In 1995 Barings Bank Collapsed. It was the Oldest Merchant Bank in England founded in 1762. It was nick named the Queens bank. The collapse was caused by one man trading electronically.
This collapse was the Canary in the coal mine. It highlighted a component of the age we live in. 1's and 0's travel really quickly around the electronic world. In a matter of minutes billions of dollars can be traded. But we did not learn from this collapse. Instead in 2000 we passed the commodities act that re-legalized practices that were made illegal in the early 20Th century because they caused the stock market to crash. So what have we learned?

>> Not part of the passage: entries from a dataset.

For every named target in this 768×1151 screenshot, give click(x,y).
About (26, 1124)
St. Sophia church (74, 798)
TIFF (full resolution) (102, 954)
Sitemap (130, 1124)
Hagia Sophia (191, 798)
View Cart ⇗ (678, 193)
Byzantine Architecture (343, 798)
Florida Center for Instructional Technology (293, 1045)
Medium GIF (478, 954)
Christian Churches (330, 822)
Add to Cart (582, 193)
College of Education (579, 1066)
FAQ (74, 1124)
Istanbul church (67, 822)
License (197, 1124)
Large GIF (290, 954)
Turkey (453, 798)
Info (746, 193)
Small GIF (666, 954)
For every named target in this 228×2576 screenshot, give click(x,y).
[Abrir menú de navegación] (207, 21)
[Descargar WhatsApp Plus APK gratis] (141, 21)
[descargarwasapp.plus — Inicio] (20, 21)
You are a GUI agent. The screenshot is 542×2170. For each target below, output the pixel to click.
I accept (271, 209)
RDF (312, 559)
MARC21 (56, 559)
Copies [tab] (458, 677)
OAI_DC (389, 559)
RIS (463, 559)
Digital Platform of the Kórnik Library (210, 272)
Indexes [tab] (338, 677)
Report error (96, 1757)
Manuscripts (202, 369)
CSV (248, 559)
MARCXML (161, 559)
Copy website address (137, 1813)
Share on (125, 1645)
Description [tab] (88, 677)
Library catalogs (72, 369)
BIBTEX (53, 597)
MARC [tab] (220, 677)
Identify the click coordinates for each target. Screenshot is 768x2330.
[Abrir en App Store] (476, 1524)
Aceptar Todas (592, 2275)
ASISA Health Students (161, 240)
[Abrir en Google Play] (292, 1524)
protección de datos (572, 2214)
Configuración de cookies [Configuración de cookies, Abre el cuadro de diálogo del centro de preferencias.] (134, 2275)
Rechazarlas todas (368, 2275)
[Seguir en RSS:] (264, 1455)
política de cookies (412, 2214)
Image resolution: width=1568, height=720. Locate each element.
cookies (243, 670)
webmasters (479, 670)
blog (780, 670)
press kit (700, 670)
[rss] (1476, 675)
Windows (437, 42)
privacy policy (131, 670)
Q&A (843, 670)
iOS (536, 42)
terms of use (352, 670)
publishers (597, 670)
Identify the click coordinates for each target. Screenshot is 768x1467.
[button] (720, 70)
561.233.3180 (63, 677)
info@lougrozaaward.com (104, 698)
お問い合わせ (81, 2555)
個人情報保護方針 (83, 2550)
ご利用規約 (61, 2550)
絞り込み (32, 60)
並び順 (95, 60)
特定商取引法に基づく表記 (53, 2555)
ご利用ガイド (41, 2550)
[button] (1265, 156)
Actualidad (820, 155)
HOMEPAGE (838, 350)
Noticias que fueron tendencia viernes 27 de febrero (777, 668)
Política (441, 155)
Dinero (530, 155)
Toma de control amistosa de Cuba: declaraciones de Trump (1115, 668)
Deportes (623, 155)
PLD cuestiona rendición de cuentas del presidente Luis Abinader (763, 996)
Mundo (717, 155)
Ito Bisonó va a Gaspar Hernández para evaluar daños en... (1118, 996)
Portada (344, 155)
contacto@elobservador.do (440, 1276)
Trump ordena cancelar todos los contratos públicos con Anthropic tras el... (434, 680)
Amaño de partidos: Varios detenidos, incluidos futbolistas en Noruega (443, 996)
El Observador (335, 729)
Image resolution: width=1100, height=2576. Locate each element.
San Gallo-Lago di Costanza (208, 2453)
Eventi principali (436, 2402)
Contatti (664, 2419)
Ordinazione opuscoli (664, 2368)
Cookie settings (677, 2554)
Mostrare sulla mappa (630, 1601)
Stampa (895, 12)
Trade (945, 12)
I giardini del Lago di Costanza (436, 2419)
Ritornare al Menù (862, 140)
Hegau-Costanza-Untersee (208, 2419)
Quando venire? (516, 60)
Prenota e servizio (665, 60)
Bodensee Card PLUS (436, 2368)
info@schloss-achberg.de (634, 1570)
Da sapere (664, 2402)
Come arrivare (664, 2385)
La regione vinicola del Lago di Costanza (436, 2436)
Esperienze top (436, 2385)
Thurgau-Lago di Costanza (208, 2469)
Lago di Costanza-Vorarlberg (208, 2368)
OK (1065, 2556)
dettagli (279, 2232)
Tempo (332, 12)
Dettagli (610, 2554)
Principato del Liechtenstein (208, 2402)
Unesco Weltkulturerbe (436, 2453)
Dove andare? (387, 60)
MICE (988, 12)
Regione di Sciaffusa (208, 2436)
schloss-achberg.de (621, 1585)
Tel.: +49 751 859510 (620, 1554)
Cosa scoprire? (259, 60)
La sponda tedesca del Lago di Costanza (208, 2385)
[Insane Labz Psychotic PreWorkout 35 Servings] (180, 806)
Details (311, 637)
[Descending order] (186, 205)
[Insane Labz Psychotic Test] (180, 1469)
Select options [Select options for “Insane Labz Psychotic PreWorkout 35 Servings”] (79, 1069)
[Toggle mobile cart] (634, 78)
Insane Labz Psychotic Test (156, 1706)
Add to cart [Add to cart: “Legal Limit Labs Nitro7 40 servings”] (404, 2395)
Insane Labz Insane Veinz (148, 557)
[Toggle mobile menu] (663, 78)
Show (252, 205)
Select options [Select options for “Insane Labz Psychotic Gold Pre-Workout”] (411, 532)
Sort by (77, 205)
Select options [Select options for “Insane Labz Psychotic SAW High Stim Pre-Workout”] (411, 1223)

We have learned that we have created a wonderful information super highway that moves faster than we can sometimes keep up with. I called a prospect back 5 minutes after getting a call and they had already moved on to another agent! We have learned the hard way that regulation, both on a corporate level coupled with government oversight is not something that would be nice. It is something that is necessary. The unit that crashed AIG had only 350 people working in it. This is out of thousands of employees world wide.
We live in a great age we are tuned in now more than ever. But with instant gratification comes the potential for instant failure.
Trading CDO's and CDS's has triggered a world wide crisis. The crisis has spilled into our life's as it's reach extends past Wall Street. It is a Brave New World we live in . We must be more vigilant when the next Canary sickens in the coal mine. We no longer have the luxury of time. This is the sad trade off for modern instant gratification.
So the answer is STOP and think before you do. One of my favorite commercials says it best. You have a 12 percent chance of hitting reply all on your email in error. If you ever did how many emails got out before your stopped the process. We must now more than ever stay engaged.


I think you definitely hit Enter at the right time on this one, Charlie.